#### Supplied records
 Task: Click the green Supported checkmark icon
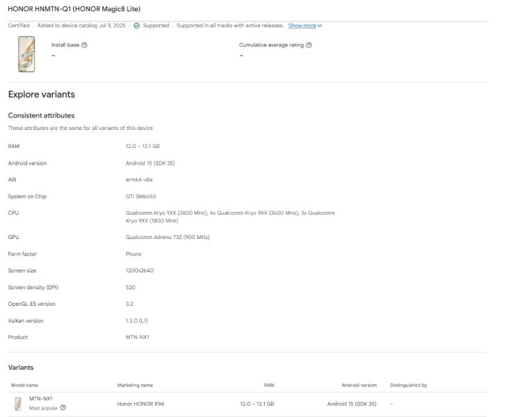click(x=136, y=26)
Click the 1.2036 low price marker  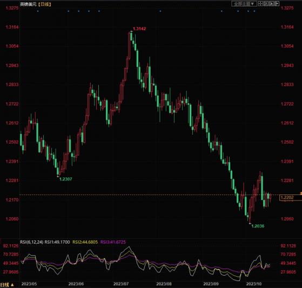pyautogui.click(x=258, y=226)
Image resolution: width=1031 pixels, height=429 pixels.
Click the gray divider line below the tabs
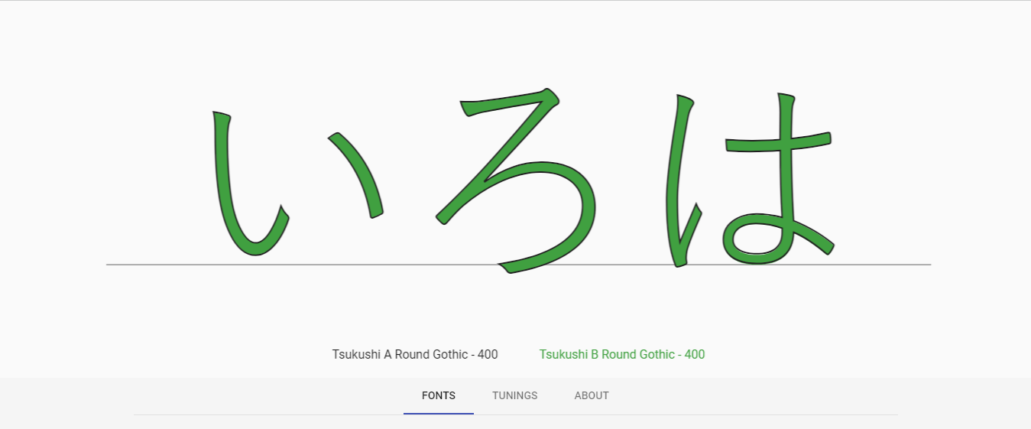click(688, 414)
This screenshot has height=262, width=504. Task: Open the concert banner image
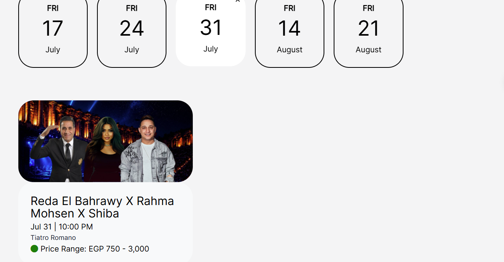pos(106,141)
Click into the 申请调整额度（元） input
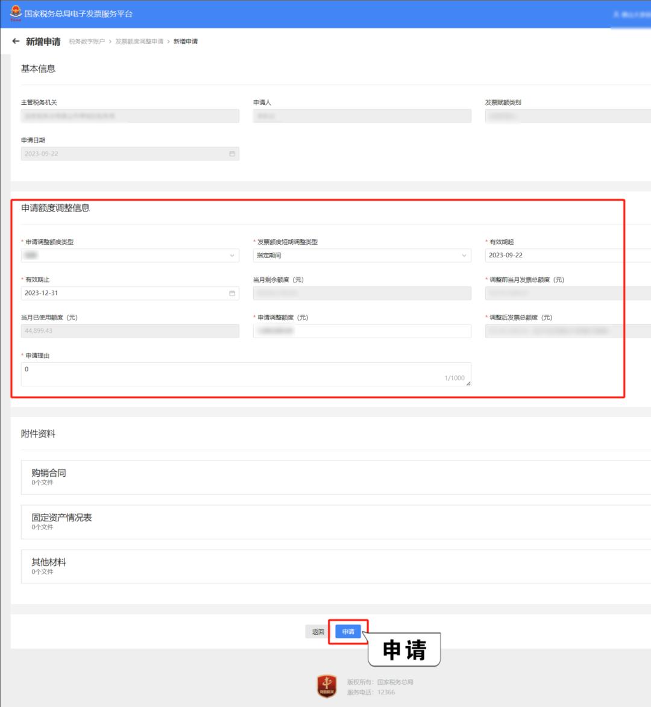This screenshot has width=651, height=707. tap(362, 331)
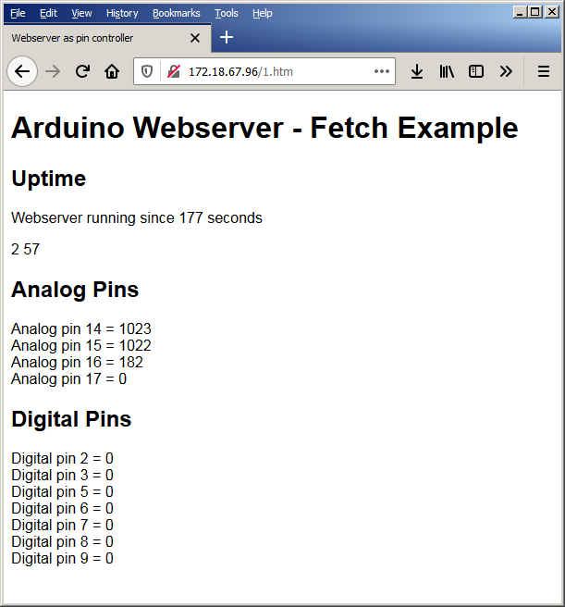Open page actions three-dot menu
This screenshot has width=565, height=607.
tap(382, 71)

#### Task statement
Pictures aside, transcribe exactly the lines from the line containing "Image resolution: width=1031" through the final line of the material above.

#### Task answer
Image resolution: width=1031 pixels, height=429 pixels.
Click the gray divider line below the tabs
click(688, 414)
This screenshot has height=262, width=504. Task: Open the concert banner image
pos(106,141)
Click into the 申请调整额度（元） input
This screenshot has width=651, height=707. tap(362, 331)
Open page actions three-dot menu
This screenshot has width=565, height=607.
tap(382, 71)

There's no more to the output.